There's no doubt that any listing is "hottest" during the first 7-10 days it is exposed to the public. But let me qualify that somewhat. These days many Realtors will place their listings on Zillow as "coming soon" or publicize it through social media, or do a blast to their database and other agents advertising it as a "pocket listing". So does that count? In some ways yes, but if we are just gauging making the listing broadly available and syndicated to all, not selected, websites, then maybe not. And definitely not included in the MLS DOM counter.
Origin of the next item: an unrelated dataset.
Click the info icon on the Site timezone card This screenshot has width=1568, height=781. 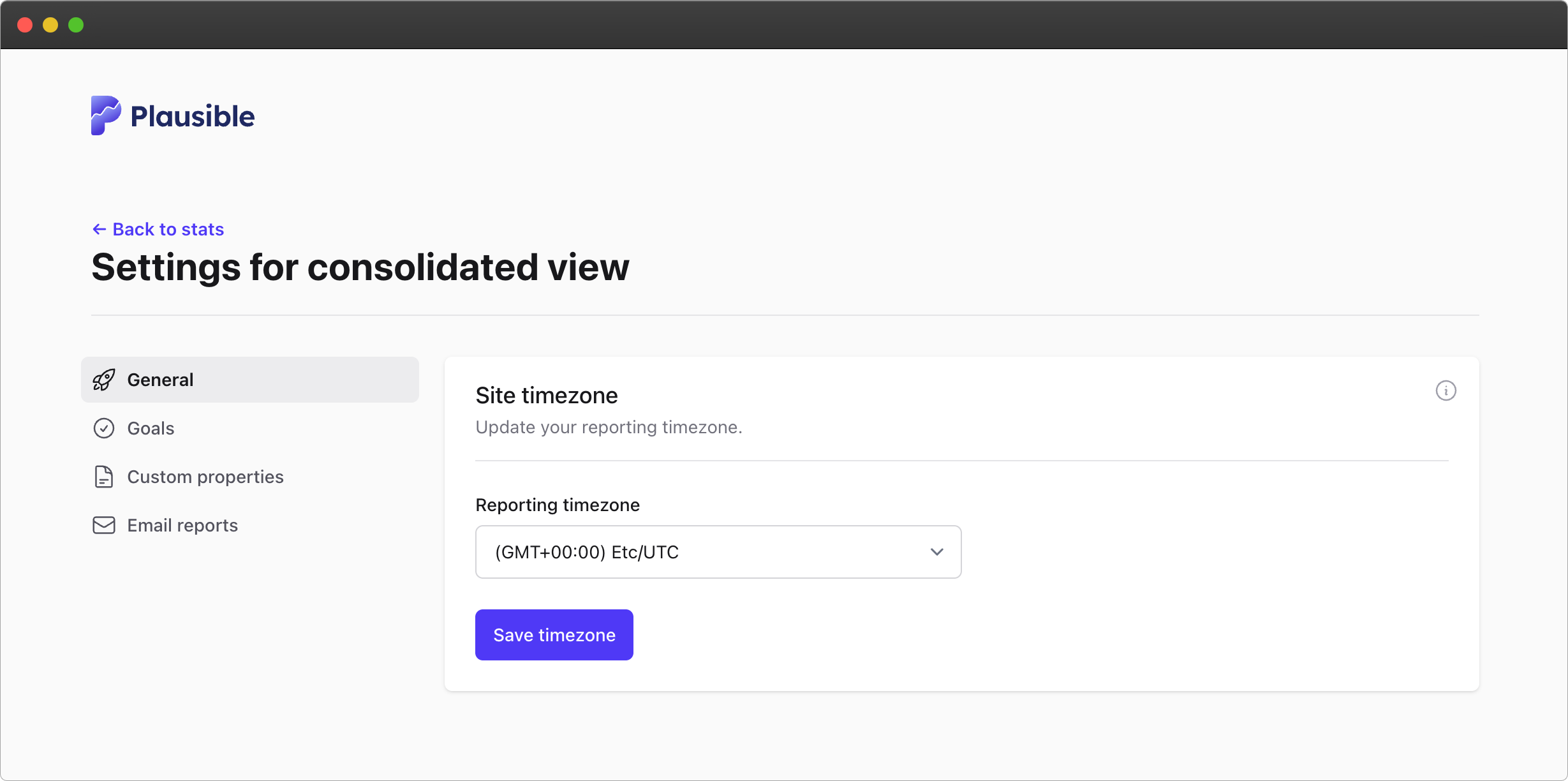coord(1446,390)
What you find in most neighborhoods and price ranges is that homes sold during the first 30 days are very likely to sell at or above the asking price. After 30 days that number goes down and the longer on the market the lower the sales to list price ratio is likely to be.
Here's a few other considerations if you are one of those inquiring how long it has been on the market.
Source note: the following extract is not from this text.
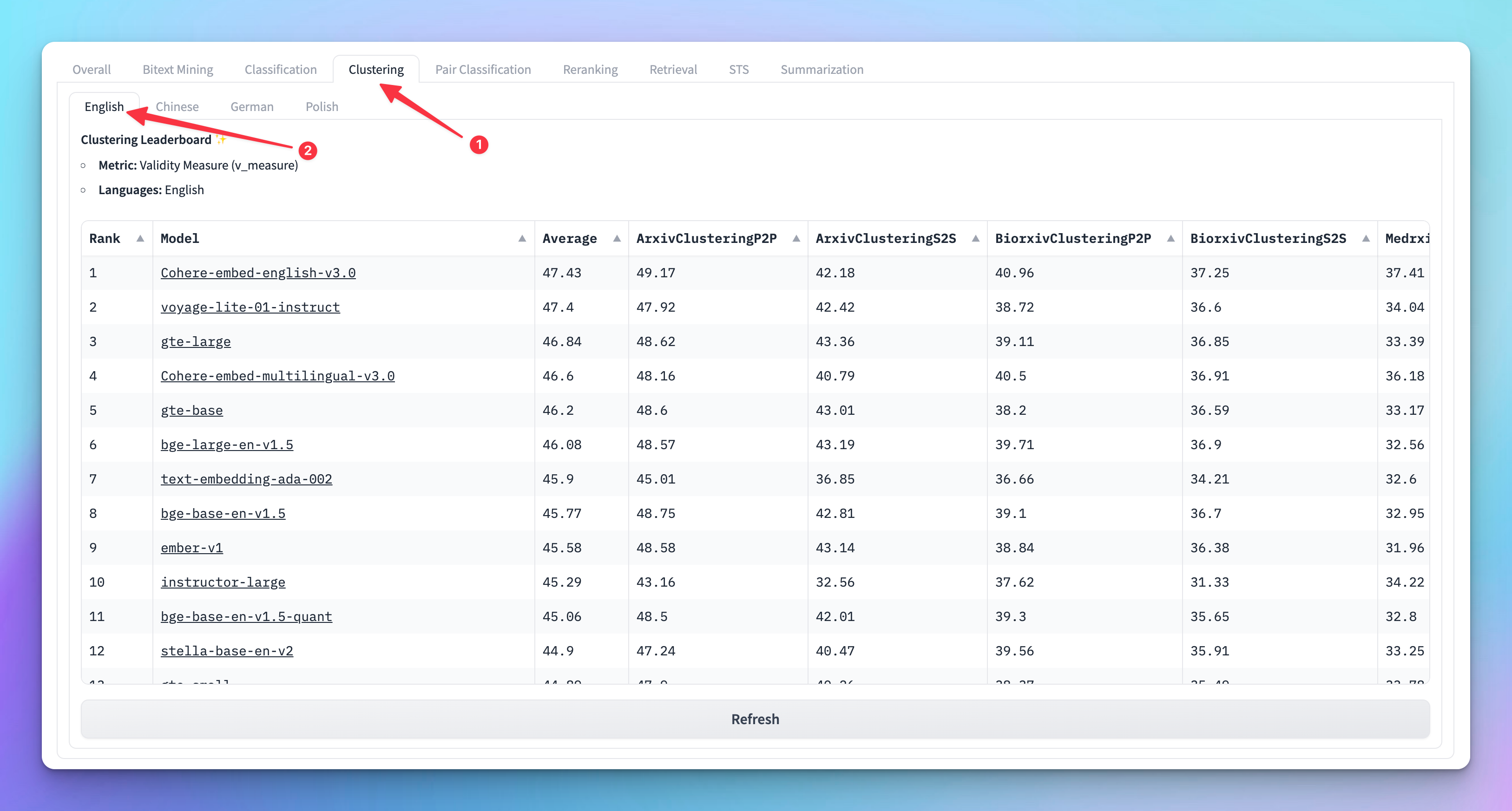Switch to the Overall tab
If the property has been on the market for longer than 30 days, has there been a price reduction (or increase). If there was a reduction 3 days ago chances are the seller isn't really looking for a price a lot below what they already reduced it to. But if it hasn't been reduced already, maybe you get lucky and catch it before they do the reduction and avoid competition.
You should also inquire as to whether the listing has been in escrow. If a property falls out of escrow, the DOM counter doesn't start at zero, it just picks up where it left off. That is, unless the listing agent put it in "backup" status.
Let me explain a little but about "backup" status because this is causing a lot of confusion in the marketplace.
Back a few years ago, listing agents would most likely place a property in "pending" status once an offer was accepted. That stops the clock from ticking on DOM. Then it became common practice to put properties in "back-up" status once an offer was accepted. Usually not because the listing agent really is looking for back up offers but most likely they want to receive calls. Major portal websites such as Zillow will continue to display backup status listings along with truly active (no offer accepted) listings because at least in theory the property is available as a back up.
I can tell you from experience that this creates a lot of confusion for the public. At least a few times a week I will bet an inquiry on a property that is not available but is showing up on Zillow, Trulia, Realtor, etc.
So, here's the punch line to all this.
With almost every buyer walking around with a mobile real estate app, they know exactly how long the listing has been on the market, what the seller paid when they bought it and the entire history of the home!